Nearly half of U.S. adults — 48 percent in a new Gallup poll — say the government should increase its regulation of big technology companies such as Amazon, Facebook and Google.
“The Big Tech companies do not merely want to dominate the market — they want to be the market,” Adonis Hoffman, a former Chief of Staff at the Federal Communications Commission, told Fox Business. “There is a fundamental problem when one company can control the supply, demand, distribution, cost, information and rules of the market they are in.”
While the Gallup Poll — conducted August 1st through August 14th — also found that 40 percent of Americans believe government regulation should not change while another 10 percent believe less regulation is the way forward.
But the winds of change are blowing around lawmakers on both sides of the aisle, with a desire to figure out a way to reign in big tech. Opinions are wide-ranging on how exactly to do that. But one novel idea picking up steam: Create a digital FCC-type agency that can monitor how major tech companies operate.

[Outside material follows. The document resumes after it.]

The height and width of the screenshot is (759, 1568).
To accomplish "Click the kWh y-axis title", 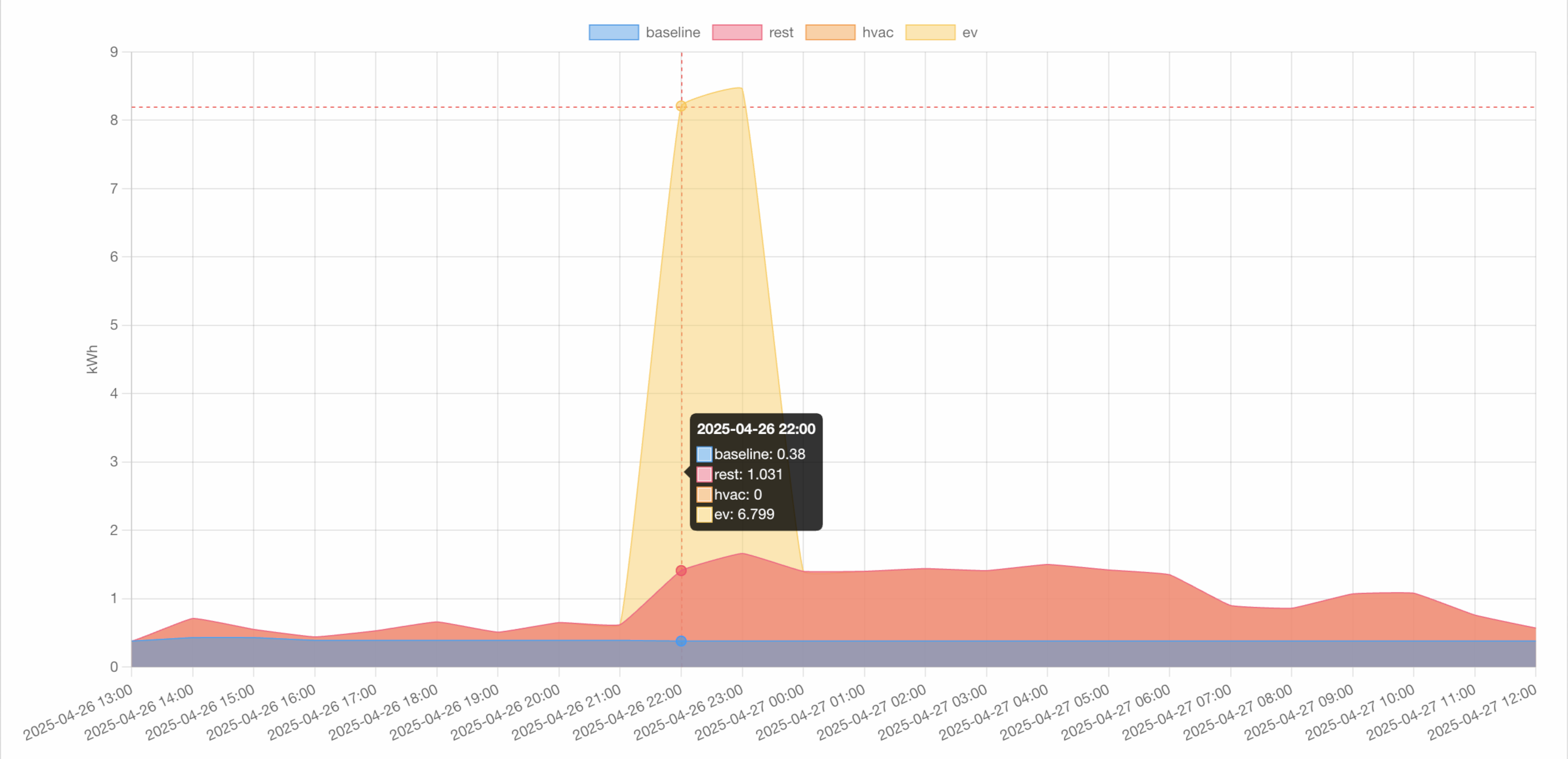I will click(92, 359).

A “DCC” (Digital Communications Commission) or “Digital Authority” (DA) is the idea behind a recent report about digital platforms, sponsored by the University of Chicago’s Stigler Center for the Study of the Economy and the State. Former Department of Justice senior staffer and Yale University economics professor Fiona Scott Morton led the study. “Its mandate would be to protect competition,” Morton told The New York Times. The agency’s experts would supplement the traditional Department of Justice and Federal Trade Commission antitrust regulators and constantly track the tech markets and trends.
“I like the idea of having an expert-run body that focuses entirely on the digital,” Nina Jankowicz, a global fellow at the Wilson Center’s Kennan Institute, told Fox Business: “Given the monopoly these companies have on information, their dominance means they’re curating and filtering all the information we receive, from updates on our favorite pop stars to communications from elected officials.”
The Stigler Center report suggests that Congress “define the scope of regulatory power. The definition must include digital businesses that facilitate transactions of any kind (including the sale of advertising). It should have clear and broad authority over digital business models in order to prevent firms subject to regulation from evading its oversight.”
Former regulator Hoffman, now Chairman and CEO of Business in the Public Interest, Inc., does not embrace the FCC-like model. “A specialized agency to deal with digital regulation…I do not favor that,” said Hoffman.
Hoffman would like to see ” a yearlong summit of key stakeholders to develop forward-looking solutions that can lead to law, regulation and even self-regulation.”
The Stigler Center report also points out the more people who use an online service, the more users, developers, and advertisers it attracts. Therefore, the bigger it gets, the easier big tech companies overshadow competitors. As of the last reporting period, Amazon had 300 million active users, Facebook had 2.3 billion and Google’s Gmail alone had more than 1 billion.
Those numbers are why, Jankowicz argues, it is time to consider a “DCC” or ‘DA” type agency. “Just as we have regulations on airlines and cars, we should be regulating social media and technology companies,” said Jankowicz, “They have become ubiquitous in our lives and have the potential to cause enormous harm.”